Hollyweed!!! I think security took the night off last night in Hollywood👀. pic.twitter.com/ycQXzjsyjG
— Shawn DeGaugh (@Sd3gaughC) January 1, 2017
If you’re in Los Angeles, you were greeted by a change to one of the most iconic signs on the planet this New Year’s morning. Some unknown prankster managed to climb up and transform the Hollywood sign to reflect the new legal age for California and recreational marijuana usage.
For some, California legalizing marijuana was one of the positive results from Election 2016. That’s clearly where the mystery person or people found their inspiration to modify the Hollywood sign to read “Hollyweed” on New Year’s Day. It even has its own live stream on YouTube at the moment, likely counting down the moments until it changes back according to TMZ:
Cops say they’re gonna get their guy because there’s surveillance video. It looks like one man acting [alone] changed the most iconic image in Hollywood. We’re told he used a tarp to change the shape of the O’s.

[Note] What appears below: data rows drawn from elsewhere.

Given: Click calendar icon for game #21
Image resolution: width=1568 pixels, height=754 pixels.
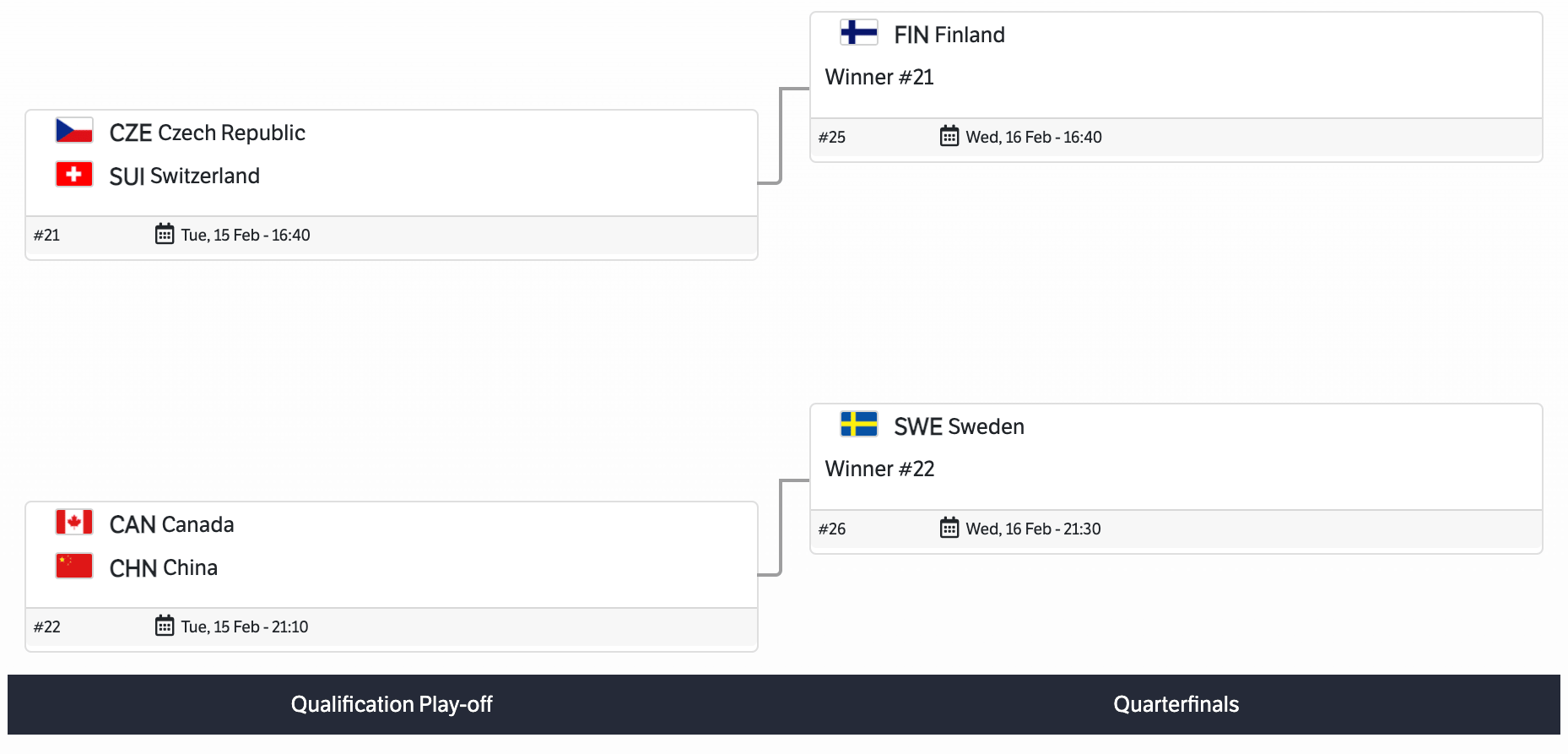Looking at the screenshot, I should 165,234.
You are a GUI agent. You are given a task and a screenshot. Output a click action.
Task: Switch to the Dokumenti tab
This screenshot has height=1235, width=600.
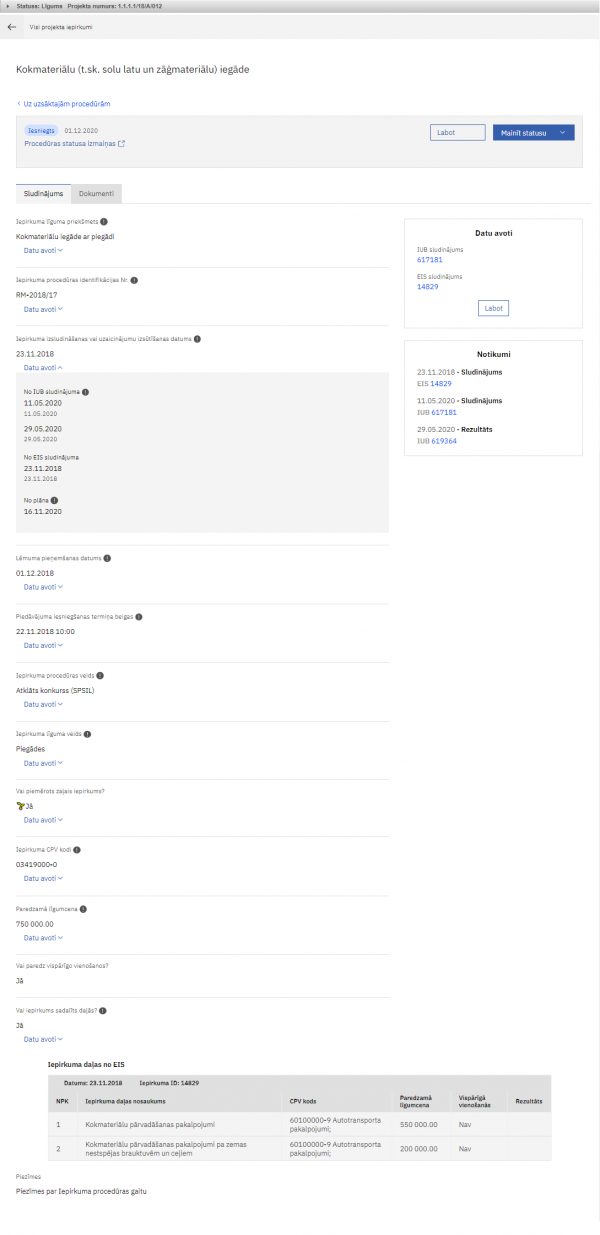96,194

The 1st sun of 2017 rises over #Hollyweed… (whoever did this, bravo 👏🏼👏🏼) pic.twitter.com/4NrDOftYVI
— Amanda Busick (@AmandaBusick) January 1, 2017
Who ever changed the Hollywood sign to hollyweed… Legend.
— Morpheus (@Neptunescage) January 1, 2017
The interesting part of this stunt is that 2017 is not the first time it has happened. In 1976, “vandals” managed to do the same with the Hollywood sign and actually would go on to modify the sign multiple times over the next few decades. The culprit at the time was Daniel Finegood, a “prankster” and artist who used $50 in curtains and other materials to alter the sign according to his obituary in the LA Times:
The first time Danny Finegood played a word game with the Hollywood sign, he hung curtains to make it read Hollyweed. That was Jan. 1, 1976 — the day the state’s relaxed marijuana law took effect.
The prankster and friends obscured consonants to coin Holywood for Easter later that year and Ollywood to protest the hero worship of Marine Lt. Col. Oliver North during the Iran-Contra hearings in 1987.
In his final round of wordplay, Finegood made a political statement against the Persian Gulf War by draping plastic sheeting over the 50-foot-high letters to form Oil War in 1990.
So you could call the 2017 stunt an homage of sorts. It’s definitely a funny way to kick off the new year for California.